A partir d’un tel matériau, un peintre pourrait concevoir un tableau dont le motif varierait imperceptiblement, passant d’un paysage irlandais à une représentation abstraite ou à une image de science-fiction. Les micro-facettes formant la toile pourraient pivoter de manière à afficher une scène différente. Le moment de transition dépendre de facteurs divers : l’heure du jour, la température de la maison, la météo extérieure, le cours d’une action donnée...

En matière de sculpture, l’enjeu est plus intéressant car nous devrions pouvoir obtenir des formes solides subissant un morphing harmonieux, là encore en fonction d’événements donnés. La représentation d’une déesse pourrait muter en celle d’un animal mythique ou dans le buste de la maîtresse de maison.

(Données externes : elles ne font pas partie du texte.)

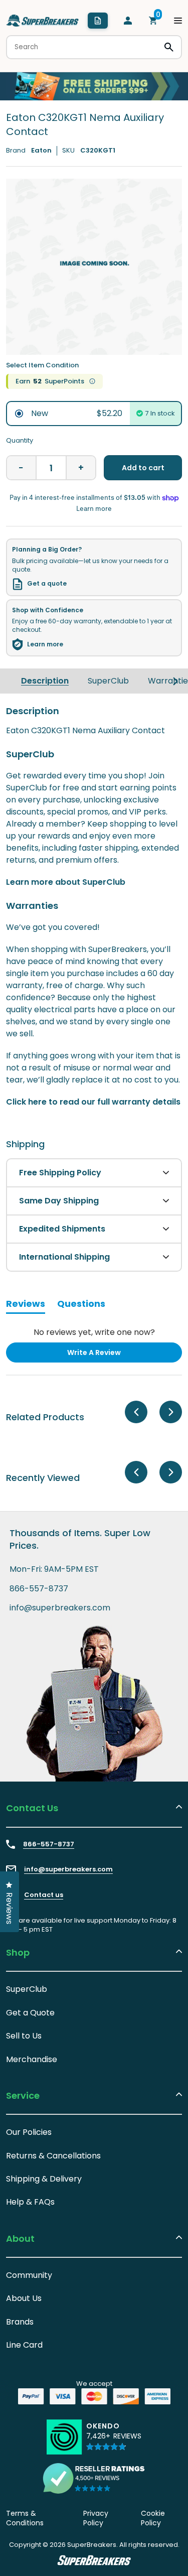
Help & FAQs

Les vêtements ne seront pas épargnés. Rien n’interdit d’envisager des vestes dont le motif mais aussi certains aspects (forme du col, type des  boutons...) changeraient en fonction du lieu où l’on se trouve, passant du plus classique au plus « branché ». L’architecture des immeubles pourrait elle-même subir l’influence de l’apparition de tels matériaux. On pourrait ainsi concevoir un intérieur dans lequel, si on le désire, la fenêtre du salon se déplace afin de faire entrer un maximum de soleil dans le séjour. Ou une cour dans laquelle le mobilier change de style en fonction du type de fête que l’on désire donner.

Cette capacité des objets à changer de forme et d’apparence pourra être utile sur le plan pratique : s’il manque une chaise pour le déjeuner, sur simple demande, l’échelle pourra se transformer en dossier. Il est même probable que l’on trouvera dans chaque intérieur un ou plusieurs de ces objets voués à changer de forme et d’apparence à volonté. Mais il y a également là un champ d’exploration extraordinaire pour les artistes, plus vaste encore que celui qui s’est ouvert dans les années 90 pour ceux qui ont découvert l’image de synthèse 3D animée en temps réel.

A terme, la palette de tels créatifs sera celle d’un matériau à même de muter et d’interagir dans l’espace où nous évoluons. Ils manipuleront peut-être des outils équivalents aux Photoshop, Illustrator, Flash ou Animator Pro d’aujourd’hui. Mais il se peut également qu’ils aient à leur disposition un matériau nécessitant une peinture, un assemblage et un montage manuel, ce travail « à l’ancienne » étant complété par l’utilisation de logiciels assurant les transitions de forme. Une toute nouvelle vague artistique pourrait ainsi voir le jour d’ici une dizaine ou vingtaine d’années.